Irish Republican News · June 20, 2015
[Irish Republican News]

[Irish Republican News]
Parade progress but loyalist threat continues


One of the first controversial sectarian parades of the summer passed off uneventfully on Friday night in north Belfast after loyalist bandsmen appeared to adhere to a Parades Commission determination.

All bands taking part in the annual Tour of the North parade appeared to comply with the ruling to only play a single drum beat along Donegall Street -- including past St Patrick’s Catholic Church, a frequent site for sectarian displays by bandsmen in recent years.

A planned residents’ protest against the parade was called off on Thursday, although some residents gathered at the top of Donegall Street to observe events.

A large sign on the side of a PSNI Land Rover warned participants they must stick to a single beat. Once past the sign, most of the bands burst into loud song with several shouts from bandsmen of “let it rip”.

Around 1,000 people and 13 bands took part in the parade.

Sinn Féin assembly member Gerry Kelly said he welcomed that the “Tour of the North has passed off peacefully and that the Parades Commission determination was respected”.

“I would like to thank the Carrick Hill Residents for their mature attitude and their decision not to protest tonight,” he said.

“I am convinced that the only way to resolve issues around parading is through genuine and inclusive dialogue with local communities.”

A last minute legal challenge to the parade conditions failed on Thursday. A lawyer for the anti-Catholic Orange Order had argued that the conditions imposed were “excessive and irrational”.

Hardline unionist MP Nigel Dodds of the DUP had also called on the Parades Commission to resign over the ruling.


Earlier this week, loyalists pulled out of talks with PSNI aimed at ensuring a peaceful July, leading to fears that there could be unrest in the lead up to the Twelfth of July, the climax of the unionist marching season.

Orangemen have now said they will not take responsibility for helping to monitor interface parades at flashpoints, including north and east Belfast this year.

In Tigers Bay in north Belfast, loyalist paramilitary flags have returned to interface areas with the New Lodge following a reported change in UDA leadership there.

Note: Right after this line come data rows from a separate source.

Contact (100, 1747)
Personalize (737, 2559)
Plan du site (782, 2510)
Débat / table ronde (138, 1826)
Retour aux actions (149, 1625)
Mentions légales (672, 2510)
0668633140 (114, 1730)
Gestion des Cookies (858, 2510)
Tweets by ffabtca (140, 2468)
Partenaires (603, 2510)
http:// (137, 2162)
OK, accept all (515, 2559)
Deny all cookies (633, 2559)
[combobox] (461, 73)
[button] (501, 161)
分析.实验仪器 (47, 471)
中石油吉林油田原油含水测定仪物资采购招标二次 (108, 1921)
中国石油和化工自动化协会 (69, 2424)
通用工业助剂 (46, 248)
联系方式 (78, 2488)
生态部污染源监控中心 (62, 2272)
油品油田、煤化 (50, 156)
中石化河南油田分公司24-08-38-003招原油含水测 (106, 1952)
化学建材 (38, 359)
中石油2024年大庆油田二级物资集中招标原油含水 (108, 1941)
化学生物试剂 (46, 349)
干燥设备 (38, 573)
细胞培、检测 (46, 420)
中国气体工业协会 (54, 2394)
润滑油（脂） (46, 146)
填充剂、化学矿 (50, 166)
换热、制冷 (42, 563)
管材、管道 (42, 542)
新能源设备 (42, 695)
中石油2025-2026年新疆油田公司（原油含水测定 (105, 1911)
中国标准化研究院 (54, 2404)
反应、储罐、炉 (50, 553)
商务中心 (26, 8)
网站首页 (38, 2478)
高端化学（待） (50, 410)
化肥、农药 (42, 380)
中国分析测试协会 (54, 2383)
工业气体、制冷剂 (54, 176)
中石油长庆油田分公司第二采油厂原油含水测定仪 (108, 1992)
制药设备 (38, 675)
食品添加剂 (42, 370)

UDA gangs have also been painting road markings red, white and blue as well as erecting flags in interface areas ahead of the Twelfth. Nationalists in the area have been warned that a more hardline leadership, led by a number of prominent paramilitaries previously expelled from the UDA, is now in the ascendancy.

And there was trouble in the Glengormley area of Newtownabbey on Tuesday following the erection of an Orange arch there.

Nationalist residents had previously complained that the area had been saturated with loyalist paramilitary flags to deliberately raise tensions ahead of the Twelfth.

One resident said he contacted the PSNI who told him there was “nothing they could do” about flags along the Antrim line and on the mainly nationalist Hightown Road.

There were reports of hand-to-hand fighting between youths after the PSNI withdrew from the area following the erection of the arch, and one man was reported to have been stabbed.